--- Passage shown ---

Mack and Schaefer said on Wednesday that they understood the charges. They are to enter pleas when the trial resumes next week.  
Senior Police Commissioner Djoko Hariutomo told Daily Mail Online in December: ‘If they are both convicted of murder they could face the death penalty. There is evidence here of premeditation.’
The judges and prosecutors are the same in both trials. 
In their indictments, prosecutors said the couple plotted to kill Mrs von Wiese-Mack because she did not endorse their relationship. 
Mack once suggested that Schaefer hire someone to kill her mother for $50,000 before their visit to Bali, according to prosecutors. 
On Wednesday, the couple were brought from holding cells having been transferred to the island’s notorious Kerobokan Prison in December ahead of the court appearance.
Their lawyers planned to submit defense pleas when the trial resumes next week.
Mack and her mother arrived in Bali on August 4 and stayed in Kuta before moving to the St. Regis hotel in Nusa Dua, where they planned to stay until August 14.
Schaefer arrived August 12 and stayed at the same hotel in a room booked by Mack under her mother's name. 
Prosecutors said that made Mack's mother angry and led to an argument in which Mrs von Wiese-Mack, who was white, scolded Schaefer, using a racial slur. 
Schaefer is black, as was Mack's father, James L. Mack, a highly-regarded jazz and classical composer who died in 2006. 
They said Schaefer then battered her with the iron grip of a fruit bowl. Security camera video showed the victim earlier having an argument with Schaefer in the hotel lobby. 
The indictment said the couple hired a taxi and placed the suitcase containing the body in the trunk and told the driver they were going to check out of the hotel and would return, but never did. 
The young couple were arrested on August 13 after checking into another hotel following the gruesome discovery of Mrs von Wiese-Mack outside the St Regis Hotel.
Police claim the pair plotted Mrs von Wiese-Mack's murder also because of another argument between Miss Mack and her mother over money.
Other evidence submitted to prosecutors included CCTV footage showing the couple speaking to a taxi driver after dropping the bloodied suitcase along with other luggage outside the hotel.

--- Data extracts ---

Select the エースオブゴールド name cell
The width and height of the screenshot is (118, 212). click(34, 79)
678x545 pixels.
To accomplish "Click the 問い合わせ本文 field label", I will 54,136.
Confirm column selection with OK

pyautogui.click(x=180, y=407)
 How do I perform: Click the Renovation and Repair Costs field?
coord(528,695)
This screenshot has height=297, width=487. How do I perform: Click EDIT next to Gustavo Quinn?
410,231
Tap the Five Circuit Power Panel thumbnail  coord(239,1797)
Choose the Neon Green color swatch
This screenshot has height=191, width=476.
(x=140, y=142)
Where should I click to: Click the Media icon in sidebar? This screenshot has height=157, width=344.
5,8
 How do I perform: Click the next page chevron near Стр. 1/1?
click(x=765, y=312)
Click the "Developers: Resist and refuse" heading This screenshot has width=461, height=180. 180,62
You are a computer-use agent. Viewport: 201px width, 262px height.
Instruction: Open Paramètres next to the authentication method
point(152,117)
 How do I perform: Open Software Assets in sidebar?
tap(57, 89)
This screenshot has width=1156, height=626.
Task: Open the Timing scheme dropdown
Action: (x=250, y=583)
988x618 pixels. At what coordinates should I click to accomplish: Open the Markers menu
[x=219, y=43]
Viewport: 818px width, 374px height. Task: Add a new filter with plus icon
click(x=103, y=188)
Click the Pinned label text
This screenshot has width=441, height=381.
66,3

---

> What is being asked
Transcribe the part of the Bali trial report starting at "Mack and Schaefer" and ending at "according to prosecutors.".

> Response to the exercise
Mack and Schaefer said on Wednesday that they understood the charges. They are to enter pleas when the trial resumes next week.  
Senior Police Commissioner Djoko Hariutomo told Daily Mail Online in December: ‘If they are both convicted of murder they could face the death penalty. There is evidence here of premeditation.’
The judges and prosecutors are the same in both trials. 
In their indictments, prosecutors said the couple plotted to kill Mrs von Wiese-Mack because she did not endorse their relationship. 
Mack once suggested that Schaefer hire someone to kill her mother for $50,000 before their visit to Bali, according to prosecutors.